__What you have to do__: Write out the data in full, exactly as shown.

__Data records__:
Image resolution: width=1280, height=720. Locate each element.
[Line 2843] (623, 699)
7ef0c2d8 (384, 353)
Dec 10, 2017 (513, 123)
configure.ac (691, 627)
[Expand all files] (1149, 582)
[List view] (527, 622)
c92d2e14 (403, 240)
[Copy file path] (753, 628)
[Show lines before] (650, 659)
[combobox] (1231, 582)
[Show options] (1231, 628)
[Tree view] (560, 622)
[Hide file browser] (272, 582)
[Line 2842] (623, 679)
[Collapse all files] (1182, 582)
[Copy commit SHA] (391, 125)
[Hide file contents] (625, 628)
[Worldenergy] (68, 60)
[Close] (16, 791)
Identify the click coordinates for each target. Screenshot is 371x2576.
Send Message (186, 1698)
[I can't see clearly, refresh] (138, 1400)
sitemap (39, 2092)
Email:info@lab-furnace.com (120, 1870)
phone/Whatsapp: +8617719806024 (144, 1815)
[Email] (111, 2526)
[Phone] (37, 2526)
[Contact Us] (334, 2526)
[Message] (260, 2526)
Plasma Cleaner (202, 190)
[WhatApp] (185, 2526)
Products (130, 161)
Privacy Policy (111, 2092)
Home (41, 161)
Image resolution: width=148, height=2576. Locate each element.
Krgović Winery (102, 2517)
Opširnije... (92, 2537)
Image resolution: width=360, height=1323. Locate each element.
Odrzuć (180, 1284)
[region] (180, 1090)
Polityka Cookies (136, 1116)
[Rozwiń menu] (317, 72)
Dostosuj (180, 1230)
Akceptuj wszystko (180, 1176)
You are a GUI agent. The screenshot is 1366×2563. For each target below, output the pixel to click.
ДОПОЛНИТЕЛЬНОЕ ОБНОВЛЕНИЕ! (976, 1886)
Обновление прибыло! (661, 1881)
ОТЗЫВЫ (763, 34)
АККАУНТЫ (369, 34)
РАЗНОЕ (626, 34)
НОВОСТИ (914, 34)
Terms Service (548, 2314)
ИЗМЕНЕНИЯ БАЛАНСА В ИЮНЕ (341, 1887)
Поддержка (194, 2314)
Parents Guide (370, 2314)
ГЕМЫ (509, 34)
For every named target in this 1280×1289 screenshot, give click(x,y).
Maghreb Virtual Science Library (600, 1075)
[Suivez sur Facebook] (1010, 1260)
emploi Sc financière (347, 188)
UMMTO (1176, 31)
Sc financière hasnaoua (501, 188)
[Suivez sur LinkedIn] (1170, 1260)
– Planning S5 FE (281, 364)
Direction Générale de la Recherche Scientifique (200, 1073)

__Finished task__:
Image resolution: width=1280, height=720. Locate each element.
[Line 2843] (623, 699)
7ef0c2d8 (384, 353)
Dec 10, 2017 (513, 123)
configure.ac (691, 627)
[Expand all files] (1149, 582)
[List view] (527, 622)
c92d2e14 (403, 240)
[Copy file path] (753, 628)
[Show lines before] (650, 659)
[combobox] (1231, 582)
[Show options] (1231, 628)
[Tree view] (560, 622)
[Hide file browser] (272, 582)
[Line 2842] (623, 679)
[Collapse all files] (1182, 582)
[Copy commit SHA] (391, 125)
[Hide file contents] (625, 628)
[Worldenergy] (68, 60)
[Close] (16, 791)
Identify the click coordinates for each target. Screenshot is 371x2576.
Send Message (186, 1698)
[I can't see clearly, refresh] (138, 1400)
sitemap (39, 2092)
Email:info@lab-furnace.com (120, 1870)
phone/Whatsapp: +8617719806024 (144, 1815)
[Email] (111, 2526)
[Phone] (37, 2526)
[Contact Us] (334, 2526)
[Message] (260, 2526)
Plasma Cleaner (202, 190)
[WhatApp] (185, 2526)
Products (130, 161)
Privacy Policy (111, 2092)
Home (41, 161)
Image resolution: width=148, height=2576. Locate each element.
Krgović Winery (102, 2517)
Opširnije... (92, 2537)
Image resolution: width=360, height=1323. Locate each element.
Odrzuć (180, 1284)
[region] (180, 1090)
Polityka Cookies (136, 1116)
[Rozwiń menu] (317, 72)
Dostosuj (180, 1230)
Akceptuj wszystko (180, 1176)
You are a GUI agent. The screenshot is 1366×2563. For each target below, output the pixel to click.
ДОПОЛНИТЕЛЬНОЕ ОБНОВЛЕНИЕ! (976, 1886)
Обновление прибыло! (661, 1881)
ОТЗЫВЫ (763, 34)
АККАУНТЫ (369, 34)
РАЗНОЕ (626, 34)
НОВОСТИ (914, 34)
Terms Service (548, 2314)
ИЗМЕНЕНИЯ БАЛАНСА В ИЮНЕ (341, 1887)
Поддержка (194, 2314)
Parents Guide (370, 2314)
ГЕМЫ (509, 34)
For every named target in this 1280×1289 screenshot, give click(x,y).
Maghreb Virtual Science Library (600, 1075)
[Suivez sur Facebook] (1010, 1260)
emploi Sc financière (347, 188)
UMMTO (1176, 31)
Sc financière hasnaoua (501, 188)
[Suivez sur LinkedIn] (1170, 1260)
– Planning S5 FE (281, 364)
Direction Générale de la Recherche Scientifique (200, 1073)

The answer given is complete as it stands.